И замолчал. Осознал проблему.
– А соавторство? – спросил кто-то.
– На обрывке указано одно имя, – ответил я за Председателя. – К тому же наши друзья никогда не работали вместе. Текст книги оказался бы слишком противоречивым, возьмись они за такое. Если бы первую главу написал Илья Ковров (новосибирский), могу утверждать, что Эдик выменял бы за пару матрешек самый большой минарет стамбульской мечети Ени Валиде, известной под именем мечети Султанши-матери. Если бы вторую главу написал Илья Ковров (новгородский), Эдик, несомненно, раскаялся бы в содеянном. Если бы третью главу написал наш сибирский друг, Эдик Пугаев в грозном приступе рецидива получил бы в свои руки знаменитый фестский диск, чтобы тут же обменять его на подержанный иностранный автомобиль. И так далее. Понимаете?

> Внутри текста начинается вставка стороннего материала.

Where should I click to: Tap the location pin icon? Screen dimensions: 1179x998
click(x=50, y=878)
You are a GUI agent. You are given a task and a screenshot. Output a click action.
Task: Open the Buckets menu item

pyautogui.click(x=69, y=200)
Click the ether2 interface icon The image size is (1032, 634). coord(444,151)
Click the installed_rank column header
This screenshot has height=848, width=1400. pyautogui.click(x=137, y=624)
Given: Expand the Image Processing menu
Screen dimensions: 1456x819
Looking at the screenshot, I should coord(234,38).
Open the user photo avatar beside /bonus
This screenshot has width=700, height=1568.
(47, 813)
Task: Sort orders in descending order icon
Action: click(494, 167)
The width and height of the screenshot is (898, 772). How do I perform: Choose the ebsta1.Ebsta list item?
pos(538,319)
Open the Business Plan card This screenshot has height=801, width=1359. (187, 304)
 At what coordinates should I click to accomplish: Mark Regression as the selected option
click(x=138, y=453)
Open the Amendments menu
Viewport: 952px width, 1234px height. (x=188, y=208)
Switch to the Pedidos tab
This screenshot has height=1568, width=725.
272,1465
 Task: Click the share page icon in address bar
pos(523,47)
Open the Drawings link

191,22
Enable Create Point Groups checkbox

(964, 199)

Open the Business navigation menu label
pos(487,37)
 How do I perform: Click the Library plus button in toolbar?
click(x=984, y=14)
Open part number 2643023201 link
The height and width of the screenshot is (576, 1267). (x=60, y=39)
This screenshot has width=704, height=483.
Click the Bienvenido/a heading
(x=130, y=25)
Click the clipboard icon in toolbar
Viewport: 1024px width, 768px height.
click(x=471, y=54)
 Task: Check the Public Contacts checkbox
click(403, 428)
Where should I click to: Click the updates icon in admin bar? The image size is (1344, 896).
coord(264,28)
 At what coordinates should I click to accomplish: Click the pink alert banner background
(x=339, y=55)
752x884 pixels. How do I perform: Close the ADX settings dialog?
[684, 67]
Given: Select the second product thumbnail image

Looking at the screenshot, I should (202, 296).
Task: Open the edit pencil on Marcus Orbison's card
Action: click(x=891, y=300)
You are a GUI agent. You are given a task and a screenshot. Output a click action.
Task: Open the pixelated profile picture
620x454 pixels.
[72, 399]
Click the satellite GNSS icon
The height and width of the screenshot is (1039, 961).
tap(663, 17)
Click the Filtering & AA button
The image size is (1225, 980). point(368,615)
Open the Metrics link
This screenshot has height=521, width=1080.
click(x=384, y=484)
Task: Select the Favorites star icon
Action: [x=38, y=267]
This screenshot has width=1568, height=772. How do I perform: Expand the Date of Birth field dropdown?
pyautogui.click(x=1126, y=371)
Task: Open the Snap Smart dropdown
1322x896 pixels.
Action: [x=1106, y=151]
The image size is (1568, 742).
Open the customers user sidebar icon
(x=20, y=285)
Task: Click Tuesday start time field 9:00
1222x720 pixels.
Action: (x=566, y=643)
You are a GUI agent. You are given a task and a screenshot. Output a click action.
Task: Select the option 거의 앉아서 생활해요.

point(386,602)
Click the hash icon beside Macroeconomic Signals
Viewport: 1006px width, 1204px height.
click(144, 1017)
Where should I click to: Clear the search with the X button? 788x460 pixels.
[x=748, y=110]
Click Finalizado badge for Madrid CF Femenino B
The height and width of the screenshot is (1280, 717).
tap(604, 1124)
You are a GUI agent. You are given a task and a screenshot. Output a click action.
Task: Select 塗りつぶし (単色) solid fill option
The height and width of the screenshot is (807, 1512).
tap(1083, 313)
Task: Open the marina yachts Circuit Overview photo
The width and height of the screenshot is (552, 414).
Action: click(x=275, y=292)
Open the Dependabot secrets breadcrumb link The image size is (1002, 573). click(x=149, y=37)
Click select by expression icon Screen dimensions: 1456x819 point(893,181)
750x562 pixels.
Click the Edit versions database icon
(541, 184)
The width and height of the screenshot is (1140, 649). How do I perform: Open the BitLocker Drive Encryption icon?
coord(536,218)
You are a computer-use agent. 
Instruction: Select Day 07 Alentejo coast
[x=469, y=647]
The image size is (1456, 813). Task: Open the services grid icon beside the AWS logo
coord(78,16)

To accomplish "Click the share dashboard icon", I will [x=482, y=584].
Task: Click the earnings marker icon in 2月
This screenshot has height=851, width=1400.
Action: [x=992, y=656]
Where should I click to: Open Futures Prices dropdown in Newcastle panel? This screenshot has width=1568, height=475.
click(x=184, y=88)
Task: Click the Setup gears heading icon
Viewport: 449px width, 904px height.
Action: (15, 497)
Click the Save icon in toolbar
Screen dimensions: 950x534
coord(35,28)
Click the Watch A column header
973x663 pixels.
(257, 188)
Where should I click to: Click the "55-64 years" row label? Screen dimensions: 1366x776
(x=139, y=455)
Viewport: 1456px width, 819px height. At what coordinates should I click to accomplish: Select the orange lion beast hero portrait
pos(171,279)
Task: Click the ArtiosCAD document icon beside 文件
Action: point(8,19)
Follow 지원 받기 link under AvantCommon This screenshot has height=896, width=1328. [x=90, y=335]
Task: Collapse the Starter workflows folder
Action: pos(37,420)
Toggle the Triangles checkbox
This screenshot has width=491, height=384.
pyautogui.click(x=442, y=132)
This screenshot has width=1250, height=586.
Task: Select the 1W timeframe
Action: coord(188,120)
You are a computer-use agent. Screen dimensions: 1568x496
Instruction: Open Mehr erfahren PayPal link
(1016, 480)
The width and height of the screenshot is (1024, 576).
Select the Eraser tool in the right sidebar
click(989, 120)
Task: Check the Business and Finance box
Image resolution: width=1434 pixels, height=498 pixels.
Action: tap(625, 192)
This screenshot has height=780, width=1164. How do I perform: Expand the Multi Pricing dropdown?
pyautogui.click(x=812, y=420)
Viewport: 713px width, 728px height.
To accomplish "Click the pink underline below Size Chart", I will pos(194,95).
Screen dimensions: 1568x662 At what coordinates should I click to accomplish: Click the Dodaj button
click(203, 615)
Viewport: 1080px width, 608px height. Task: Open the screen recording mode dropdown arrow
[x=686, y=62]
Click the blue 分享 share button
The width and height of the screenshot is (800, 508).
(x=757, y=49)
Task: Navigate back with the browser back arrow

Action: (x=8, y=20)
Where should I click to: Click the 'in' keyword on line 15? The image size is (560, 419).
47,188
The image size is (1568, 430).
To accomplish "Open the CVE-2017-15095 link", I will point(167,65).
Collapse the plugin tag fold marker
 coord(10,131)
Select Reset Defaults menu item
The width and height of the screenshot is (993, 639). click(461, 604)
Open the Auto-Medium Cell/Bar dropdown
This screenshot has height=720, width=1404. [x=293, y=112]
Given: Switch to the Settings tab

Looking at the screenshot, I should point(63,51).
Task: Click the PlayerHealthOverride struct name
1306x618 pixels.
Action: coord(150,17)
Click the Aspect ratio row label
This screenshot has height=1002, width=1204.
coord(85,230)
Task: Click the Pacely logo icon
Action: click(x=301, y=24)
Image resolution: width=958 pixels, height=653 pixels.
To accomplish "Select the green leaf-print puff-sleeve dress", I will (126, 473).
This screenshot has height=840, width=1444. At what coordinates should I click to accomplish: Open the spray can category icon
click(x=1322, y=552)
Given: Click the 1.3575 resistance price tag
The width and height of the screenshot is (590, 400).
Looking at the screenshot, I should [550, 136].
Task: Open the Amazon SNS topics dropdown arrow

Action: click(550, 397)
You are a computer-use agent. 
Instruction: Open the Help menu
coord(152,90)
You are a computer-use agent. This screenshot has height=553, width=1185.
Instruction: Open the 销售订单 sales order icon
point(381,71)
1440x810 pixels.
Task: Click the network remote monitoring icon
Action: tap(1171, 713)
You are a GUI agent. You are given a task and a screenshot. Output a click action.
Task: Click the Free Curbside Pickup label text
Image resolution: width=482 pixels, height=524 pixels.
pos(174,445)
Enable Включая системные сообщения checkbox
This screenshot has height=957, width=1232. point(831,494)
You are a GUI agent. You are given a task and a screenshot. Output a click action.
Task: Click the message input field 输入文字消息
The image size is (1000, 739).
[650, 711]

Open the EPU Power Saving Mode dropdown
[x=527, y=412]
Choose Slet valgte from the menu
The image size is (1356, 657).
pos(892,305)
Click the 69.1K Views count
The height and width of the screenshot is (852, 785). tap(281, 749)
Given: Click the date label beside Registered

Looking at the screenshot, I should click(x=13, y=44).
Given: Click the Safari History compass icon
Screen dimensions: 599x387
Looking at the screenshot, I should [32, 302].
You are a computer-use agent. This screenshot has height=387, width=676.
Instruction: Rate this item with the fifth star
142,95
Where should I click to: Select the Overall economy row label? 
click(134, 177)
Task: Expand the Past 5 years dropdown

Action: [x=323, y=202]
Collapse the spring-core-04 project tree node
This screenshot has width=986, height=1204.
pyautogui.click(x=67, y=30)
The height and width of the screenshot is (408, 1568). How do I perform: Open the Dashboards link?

Члены Комиссии дружно кивнули.
– Значит, – закончил я, – книга написана Ильей Ковровым.
Что ж, этого действительно никто не знает.
Даже Ковровы, хотя они уже работают над такой книгой.
И я официально уполномочен сообщить, что слухи об отходе известных писателей от практической деятельности весьма и весьма преувеличены. Оба они живы, оба здоровы. Оба полны творческих планов и шлют участникам форума наилучшие пожелания. Что же касается их новых произведений, то работа над ними действительно не прерывается. Мы не знаем, когда писатели закончат свою книгу, мы не знаем, когда эта книга будет опубликована, но знаем то, что она в любом случае будет написана и опубликована!
Каждое утро я слышу в кабинете Ильи Коврова (новосибирского) шаги.
Он ходит от стены до стены, наговаривая вслух фразы будущей книги. Иногда заходит ко мне. Пьет горячий кофе. Говорит ревниво: «Я видел вчера новые фотографии. В «Литературном курьере». Наш новгородский друг начинает лысеть. Если дело и дальше так пойдет, побрею голову».
Я киваю.
Я помню.
Будущее на пороге.
Обрывок суперобложки… Лысая голова…
Конечно, время ничего и никого не щадит. Но мы не вправе торопить друг друга. Тем более людей, обреченных на всемирную славу. А люди, обреченные на такую славу в Будущем, вообще теряют право на спешку.
Это сближает!
Перепрыгнуть пропасть
Мир уцелел потому, что смеялся.
Биофизик Петров не понимал народной мудрости.
Когда от Петрова ушла третья жена, он вообще забыл о юморе.
В экспериментальной лаборатории – в огромной железобетонной чаше, изолированной от внешнего мира и тщательно имитирующей условия панэремии, всеобщей первобытной пустыни, покрывавшей Землю в ее первый миллиард, Петров работал так прилежно, так всерьез, с такой серьезностью, он так жестоко выжигал сумасшедшими молниями глинистые и горные породы, так ожесточенно травил их разнообразными естественными кислотами и умопомрачительными атмосферами, что я иногда начинал сомневаться, работает Петров над проблемой самозарождения жизни или же хочет убить даже ее зачатки?